RECORDS section start

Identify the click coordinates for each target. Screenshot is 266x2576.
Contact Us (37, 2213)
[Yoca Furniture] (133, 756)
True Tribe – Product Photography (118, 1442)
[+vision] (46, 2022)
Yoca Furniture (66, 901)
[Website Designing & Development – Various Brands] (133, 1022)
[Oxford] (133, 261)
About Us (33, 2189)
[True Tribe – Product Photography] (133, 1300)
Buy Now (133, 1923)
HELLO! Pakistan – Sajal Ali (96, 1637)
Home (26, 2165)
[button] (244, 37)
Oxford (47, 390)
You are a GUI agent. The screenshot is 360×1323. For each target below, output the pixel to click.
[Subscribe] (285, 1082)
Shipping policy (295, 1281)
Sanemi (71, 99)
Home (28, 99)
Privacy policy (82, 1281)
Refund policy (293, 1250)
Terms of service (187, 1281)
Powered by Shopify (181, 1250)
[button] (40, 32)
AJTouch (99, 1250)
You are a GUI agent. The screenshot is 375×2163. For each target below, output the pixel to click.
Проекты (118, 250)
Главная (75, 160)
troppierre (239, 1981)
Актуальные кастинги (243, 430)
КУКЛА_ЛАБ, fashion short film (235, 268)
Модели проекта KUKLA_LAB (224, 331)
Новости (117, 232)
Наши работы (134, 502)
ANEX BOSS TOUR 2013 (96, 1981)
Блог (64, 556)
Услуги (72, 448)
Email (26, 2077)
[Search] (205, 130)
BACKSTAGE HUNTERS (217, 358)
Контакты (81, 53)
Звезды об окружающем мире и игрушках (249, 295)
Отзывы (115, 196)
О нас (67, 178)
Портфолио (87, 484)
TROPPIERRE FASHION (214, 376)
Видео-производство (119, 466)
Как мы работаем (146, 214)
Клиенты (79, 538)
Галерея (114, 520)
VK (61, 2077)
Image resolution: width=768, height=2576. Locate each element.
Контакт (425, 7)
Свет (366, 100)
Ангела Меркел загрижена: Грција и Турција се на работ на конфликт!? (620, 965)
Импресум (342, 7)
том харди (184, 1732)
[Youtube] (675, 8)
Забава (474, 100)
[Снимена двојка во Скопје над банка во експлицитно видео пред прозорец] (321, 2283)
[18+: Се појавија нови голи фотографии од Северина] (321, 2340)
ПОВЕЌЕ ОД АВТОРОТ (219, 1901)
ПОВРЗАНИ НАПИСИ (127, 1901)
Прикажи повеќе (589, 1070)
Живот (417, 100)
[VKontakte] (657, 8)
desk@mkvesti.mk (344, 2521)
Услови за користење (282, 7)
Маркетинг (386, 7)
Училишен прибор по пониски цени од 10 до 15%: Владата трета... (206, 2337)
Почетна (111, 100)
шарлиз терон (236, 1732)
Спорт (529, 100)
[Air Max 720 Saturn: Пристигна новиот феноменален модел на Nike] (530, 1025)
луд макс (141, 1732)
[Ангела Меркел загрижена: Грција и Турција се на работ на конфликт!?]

RECORDS section end

Repeat every record above precisely.

Identify the click coordinates for each target. Screenshot is 266x2576.
Contact Us (37, 2213)
[Yoca Furniture] (133, 756)
True Tribe – Product Photography (118, 1442)
[+vision] (46, 2022)
Yoca Furniture (66, 901)
[Website Designing & Development – Various Brands] (133, 1022)
[Oxford] (133, 261)
About Us (33, 2189)
[True Tribe – Product Photography] (133, 1300)
Buy Now (133, 1923)
HELLO! Pakistan – Sajal Ali (96, 1637)
Home (26, 2165)
[button] (244, 37)
Oxford (47, 390)
You are a GUI agent. The screenshot is 360×1323. For each target below, output the pixel to click.
[Subscribe] (285, 1082)
Shipping policy (295, 1281)
Sanemi (71, 99)
Home (28, 99)
Privacy policy (82, 1281)
Refund policy (293, 1250)
Terms of service (187, 1281)
Powered by Shopify (181, 1250)
[button] (40, 32)
AJTouch (99, 1250)
You are a GUI agent. The screenshot is 375×2163. For each target below, output the pixel to click.
Проекты (118, 250)
Главная (75, 160)
troppierre (239, 1981)
Актуальные кастинги (243, 430)
КУКЛА_ЛАБ, fashion short film (235, 268)
Модели проекта KUKLA_LAB (224, 331)
Новости (117, 232)
Наши работы (134, 502)
ANEX BOSS TOUR 2013 (96, 1981)
Блог (64, 556)
Услуги (72, 448)
Email (26, 2077)
[Search] (205, 130)
BACKSTAGE HUNTERS (217, 358)
Контакты (81, 53)
Звезды об окружающем мире и игрушках (249, 295)
Отзывы (115, 196)
О нас (67, 178)
Портфолио (87, 484)
TROPPIERRE FASHION (214, 376)
Видео-производство (119, 466)
Как мы работаем (146, 214)
Клиенты (79, 538)
Галерея (114, 520)
VK (61, 2077)
Image resolution: width=768, height=2576. Locate each element.
Контакт (425, 7)
Свет (366, 100)
Ангела Меркел загрижена: Грција и Турција се на работ на конфликт!? (620, 965)
Импресум (342, 7)
том харди (184, 1732)
[Youtube] (675, 8)
Забава (474, 100)
[Снимена двојка во Скопје над банка во експлицитно видео пред прозорец] (321, 2283)
[18+: Се појавија нови голи фотографии од Северина] (321, 2340)
ПОВЕЌЕ ОД АВТОРОТ (219, 1901)
ПОВРЗАНИ НАПИСИ (127, 1901)
Прикажи повеќе (589, 1070)
Живот (417, 100)
[VKontakte] (657, 8)
desk@mkvesti.mk (344, 2521)
Услови за користење (282, 7)
Маркетинг (386, 7)
Училишен прибор по пониски цени од 10 до 15%: Владата трета... (206, 2337)
Почетна (111, 100)
шарлиз терон (236, 1732)
Спорт (529, 100)
[Air Max 720 Saturn: Пристигна новиот феноменален модел на Nike] (530, 1025)
луд макс (141, 1732)
[Ангела Меркел загрижена: Грција и Турција се на работ на конфликт!?]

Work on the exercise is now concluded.